Sarthak
Sarthak

Reputation: 5

How to use .ui.qml files from Qt creator version 6

I've been some reading/watching some tutorials here and there about qt quick and qml from last few days. But the user interface of qt creator, the boilerplate that it produces on a new qt quick project in each of the tutorial had been different. there's so much confusion.

I want to make a simple Hello World Qt Quick project, I followed this book from packt. (It has changed from the last time I saw it, but still doesn't work)

I added some a UI file, which added *.ui.qml and *form.qml files. Now if I edit .ui.qml in design, No change is reflected on any other file, but if I open some other file in design, it prompts me to use the .ui.qml file instead. The examples give an error "No Cmake config found". I'm using Qt6.2 on Arch/wayland, downloaded via installer.

How is it supposed to work? I have read this answer, and few others but I'm still confused. Could you link to a proper tutorial, or a simple example?

Upvotes: 0

Views: 1967

Answers (1)

David K. Hess
David K. Hess

Reputation: 17246

The best way to think about it is that *.ui.qml should be used for UI elements and their settings. They should be about the structure, layout and styling of your UI. Doing that also happens to make the files presentable and editable in Creator's Design Mode since it simplifies the structure of the QML to the point where it can reliable present it and modify it.

*.qml files on the other shouldn't have UI elements and should instead primarily contain functions, properties and signal handers.

This pattern is sometimes referred to as "code behind". It sort of follows the same philosophy with HTML/CSS vs JavaScript. Modern HTML documents and CSS files primarily represent the structure and styling of a page while JavaScript is placed in separate files to govern how they should behave.

In this case *.ui.qml files contain the structure and styling while *.qml files contain the behavior. Creator will create a pair of them while adding a QML UI resource to your project where the .qml file inherits from the .ui.qml file.

Other than this inheritance and to encourage the code behind pattern, there's no real difference between a .qml and .ui.qml file. Creator will also try to steer you to the .ui.qml version of the pair when you go into designer to help encourage this pattern.

I will note that Qt violates this pattern a bunch all over their documentation and examples. Why? I would say it is because after awhile, the limitations of the GUI QML editor (creates unnecessarily complicated QML, reformatting the file every time it saves it, and can be caused to crash when encountering valid QML that violates its "simplified" assumptions) cause you to eventually give up on the GUI editor and just edit, compile and run to see your changes in action.

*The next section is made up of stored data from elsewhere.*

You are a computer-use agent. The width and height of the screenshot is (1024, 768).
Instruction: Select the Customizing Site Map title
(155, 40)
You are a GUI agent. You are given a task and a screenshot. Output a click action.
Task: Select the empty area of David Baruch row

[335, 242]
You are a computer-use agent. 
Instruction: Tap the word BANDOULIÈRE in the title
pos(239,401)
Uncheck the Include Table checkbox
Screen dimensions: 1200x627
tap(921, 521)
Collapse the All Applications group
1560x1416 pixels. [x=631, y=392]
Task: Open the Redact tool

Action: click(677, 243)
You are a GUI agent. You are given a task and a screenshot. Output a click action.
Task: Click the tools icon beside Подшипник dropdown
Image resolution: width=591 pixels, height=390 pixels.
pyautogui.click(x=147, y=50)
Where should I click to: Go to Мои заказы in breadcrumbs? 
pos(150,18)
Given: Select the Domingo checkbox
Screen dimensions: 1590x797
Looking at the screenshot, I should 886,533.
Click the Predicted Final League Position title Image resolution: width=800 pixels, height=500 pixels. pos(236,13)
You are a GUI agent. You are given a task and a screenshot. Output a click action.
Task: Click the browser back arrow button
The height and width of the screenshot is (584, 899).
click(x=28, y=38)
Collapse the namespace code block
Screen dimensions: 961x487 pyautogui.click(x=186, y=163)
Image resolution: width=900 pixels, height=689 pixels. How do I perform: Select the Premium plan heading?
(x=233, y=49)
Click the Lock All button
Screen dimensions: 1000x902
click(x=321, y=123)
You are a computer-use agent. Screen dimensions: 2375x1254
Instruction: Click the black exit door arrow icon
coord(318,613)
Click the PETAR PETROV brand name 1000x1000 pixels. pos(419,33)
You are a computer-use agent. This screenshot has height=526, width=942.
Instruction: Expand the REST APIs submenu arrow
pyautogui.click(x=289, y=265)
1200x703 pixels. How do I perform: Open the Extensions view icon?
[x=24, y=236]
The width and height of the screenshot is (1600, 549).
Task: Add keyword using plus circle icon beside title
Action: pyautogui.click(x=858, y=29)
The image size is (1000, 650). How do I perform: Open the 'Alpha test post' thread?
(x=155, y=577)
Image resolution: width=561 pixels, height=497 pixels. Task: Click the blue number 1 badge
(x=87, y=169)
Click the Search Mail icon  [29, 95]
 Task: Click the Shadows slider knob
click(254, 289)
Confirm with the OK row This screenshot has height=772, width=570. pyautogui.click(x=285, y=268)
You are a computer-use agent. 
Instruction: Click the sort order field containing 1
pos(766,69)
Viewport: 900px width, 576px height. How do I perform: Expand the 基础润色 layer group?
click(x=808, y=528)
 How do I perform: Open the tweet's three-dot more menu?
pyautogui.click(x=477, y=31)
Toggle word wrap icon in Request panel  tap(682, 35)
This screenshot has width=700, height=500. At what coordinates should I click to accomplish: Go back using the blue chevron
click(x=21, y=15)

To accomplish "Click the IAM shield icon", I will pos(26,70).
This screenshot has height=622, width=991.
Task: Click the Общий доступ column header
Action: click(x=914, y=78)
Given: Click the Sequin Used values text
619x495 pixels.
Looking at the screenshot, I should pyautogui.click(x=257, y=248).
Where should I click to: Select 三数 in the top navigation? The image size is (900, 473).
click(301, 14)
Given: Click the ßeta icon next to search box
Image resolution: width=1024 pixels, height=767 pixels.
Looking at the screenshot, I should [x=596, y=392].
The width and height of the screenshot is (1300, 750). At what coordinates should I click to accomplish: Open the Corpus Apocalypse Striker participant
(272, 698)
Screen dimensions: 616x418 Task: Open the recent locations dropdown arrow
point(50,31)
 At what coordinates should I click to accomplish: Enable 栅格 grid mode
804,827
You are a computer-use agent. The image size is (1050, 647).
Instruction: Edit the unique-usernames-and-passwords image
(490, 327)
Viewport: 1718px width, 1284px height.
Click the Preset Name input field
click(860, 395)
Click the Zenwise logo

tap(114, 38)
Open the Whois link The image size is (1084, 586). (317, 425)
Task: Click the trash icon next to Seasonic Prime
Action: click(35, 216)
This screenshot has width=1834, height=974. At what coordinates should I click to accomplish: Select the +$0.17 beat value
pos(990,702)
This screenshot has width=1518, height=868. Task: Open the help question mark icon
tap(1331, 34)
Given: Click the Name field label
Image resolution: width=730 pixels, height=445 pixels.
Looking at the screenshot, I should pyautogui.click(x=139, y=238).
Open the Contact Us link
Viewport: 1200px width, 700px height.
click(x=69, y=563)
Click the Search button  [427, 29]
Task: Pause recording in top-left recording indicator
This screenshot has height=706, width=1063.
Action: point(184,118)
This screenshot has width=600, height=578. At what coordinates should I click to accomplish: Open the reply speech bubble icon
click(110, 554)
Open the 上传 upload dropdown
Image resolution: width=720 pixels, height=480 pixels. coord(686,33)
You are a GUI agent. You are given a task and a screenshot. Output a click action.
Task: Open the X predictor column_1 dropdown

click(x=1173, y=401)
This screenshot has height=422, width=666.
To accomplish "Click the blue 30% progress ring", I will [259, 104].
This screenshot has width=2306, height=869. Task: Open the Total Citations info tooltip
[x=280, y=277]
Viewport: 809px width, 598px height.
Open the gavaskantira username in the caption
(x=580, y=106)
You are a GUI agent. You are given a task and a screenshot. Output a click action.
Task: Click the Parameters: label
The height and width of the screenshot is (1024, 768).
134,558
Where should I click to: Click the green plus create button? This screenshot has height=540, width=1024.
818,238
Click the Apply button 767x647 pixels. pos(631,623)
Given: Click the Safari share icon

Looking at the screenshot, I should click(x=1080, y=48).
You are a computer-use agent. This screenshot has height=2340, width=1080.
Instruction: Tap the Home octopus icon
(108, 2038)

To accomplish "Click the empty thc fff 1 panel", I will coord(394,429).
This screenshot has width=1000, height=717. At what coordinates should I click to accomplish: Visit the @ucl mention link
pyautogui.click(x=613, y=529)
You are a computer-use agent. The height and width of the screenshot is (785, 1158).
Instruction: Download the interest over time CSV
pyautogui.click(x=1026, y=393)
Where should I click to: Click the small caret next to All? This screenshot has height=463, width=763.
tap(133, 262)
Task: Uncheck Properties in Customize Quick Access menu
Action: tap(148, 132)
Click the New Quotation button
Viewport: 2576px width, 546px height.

That said, I still think the code behind pattern has merit for the same reasons it does in the web world. QML gets really complicated, spaghetti-like, and difficult to maintain when both disciplines are mixed in the same file.

One trick in this regard: even though Creator default behavior doesn't encourage it, you can set it up with the .ui.qml file in source code view in one pane and in GUI editor mode in another. You can edit the .ui.qml file and then just wait to see the preview update in the GUI editor.